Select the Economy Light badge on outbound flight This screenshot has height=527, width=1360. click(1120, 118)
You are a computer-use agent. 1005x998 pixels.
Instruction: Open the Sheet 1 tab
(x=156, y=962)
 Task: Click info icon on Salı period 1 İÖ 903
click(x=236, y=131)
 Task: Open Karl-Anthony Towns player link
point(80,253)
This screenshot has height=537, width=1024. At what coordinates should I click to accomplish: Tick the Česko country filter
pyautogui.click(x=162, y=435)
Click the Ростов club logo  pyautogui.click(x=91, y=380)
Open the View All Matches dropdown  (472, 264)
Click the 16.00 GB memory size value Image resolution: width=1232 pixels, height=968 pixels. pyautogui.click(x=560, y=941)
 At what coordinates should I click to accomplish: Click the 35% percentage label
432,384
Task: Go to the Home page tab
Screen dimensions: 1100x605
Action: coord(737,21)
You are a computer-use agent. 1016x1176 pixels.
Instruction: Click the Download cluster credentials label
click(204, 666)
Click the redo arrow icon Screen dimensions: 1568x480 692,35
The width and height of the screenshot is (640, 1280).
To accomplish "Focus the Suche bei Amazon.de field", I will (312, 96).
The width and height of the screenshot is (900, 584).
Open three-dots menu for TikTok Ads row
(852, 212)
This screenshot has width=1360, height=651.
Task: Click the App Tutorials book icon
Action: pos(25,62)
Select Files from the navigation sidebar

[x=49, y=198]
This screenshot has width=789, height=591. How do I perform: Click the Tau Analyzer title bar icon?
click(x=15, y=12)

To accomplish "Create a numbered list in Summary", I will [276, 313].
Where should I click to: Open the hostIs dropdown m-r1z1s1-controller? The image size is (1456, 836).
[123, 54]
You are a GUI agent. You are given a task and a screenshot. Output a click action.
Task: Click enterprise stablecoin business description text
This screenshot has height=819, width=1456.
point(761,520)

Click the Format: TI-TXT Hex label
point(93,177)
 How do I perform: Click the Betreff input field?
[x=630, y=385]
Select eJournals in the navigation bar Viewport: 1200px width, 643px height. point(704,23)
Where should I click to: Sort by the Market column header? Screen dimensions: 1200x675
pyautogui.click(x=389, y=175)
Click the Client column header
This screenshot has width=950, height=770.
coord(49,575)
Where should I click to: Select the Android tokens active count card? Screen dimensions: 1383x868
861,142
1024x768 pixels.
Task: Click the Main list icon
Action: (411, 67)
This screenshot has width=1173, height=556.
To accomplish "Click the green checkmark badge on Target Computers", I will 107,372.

=== Task ===
Everything from the line with "Task: Go to the Home page tab" to the last line of the entries is to be written out exactly; omit all earlier lines.

=== Response for this exercise ===
Task: Go to the Home page tab
Screen dimensions: 1100x605
Action: coord(737,21)
You are a computer-use agent. 1016x1176 pixels.
Instruction: Click the Download cluster credentials label
click(204, 666)
Click the redo arrow icon Screen dimensions: 1568x480 692,35
The width and height of the screenshot is (640, 1280).
To accomplish "Focus the Suche bei Amazon.de field", I will (312, 96).
The width and height of the screenshot is (900, 584).
Open three-dots menu for TikTok Ads row
(852, 212)
This screenshot has width=1360, height=651.
Task: Click the App Tutorials book icon
Action: pos(25,62)
Select Files from the navigation sidebar

[x=49, y=198]
This screenshot has width=789, height=591. How do I perform: Click the Tau Analyzer title bar icon?
click(x=15, y=12)

To accomplish "Create a numbered list in Summary", I will [276, 313].
Where should I click to: Open the hostIs dropdown m-r1z1s1-controller? The image size is (1456, 836).
[123, 54]
You are a GUI agent. You are given a task and a screenshot. Output a click action.
Task: Click enterprise stablecoin business description text
This screenshot has height=819, width=1456.
point(761,520)

Click the Format: TI-TXT Hex label
point(93,177)
 How do I perform: Click the Betreff input field?
[x=630, y=385]
Select eJournals in the navigation bar Viewport: 1200px width, 643px height. point(704,23)
Where should I click to: Sort by the Market column header? Screen dimensions: 1200x675
pyautogui.click(x=389, y=175)
Click the Client column header
This screenshot has width=950, height=770.
coord(49,575)
Where should I click to: Select the Android tokens active count card? Screen dimensions: 1383x868
861,142
1024x768 pixels.
Task: Click the Main list icon
Action: (411, 67)
This screenshot has width=1173, height=556.
To accomplish "Click the green checkmark badge on Target Computers", I will 107,372.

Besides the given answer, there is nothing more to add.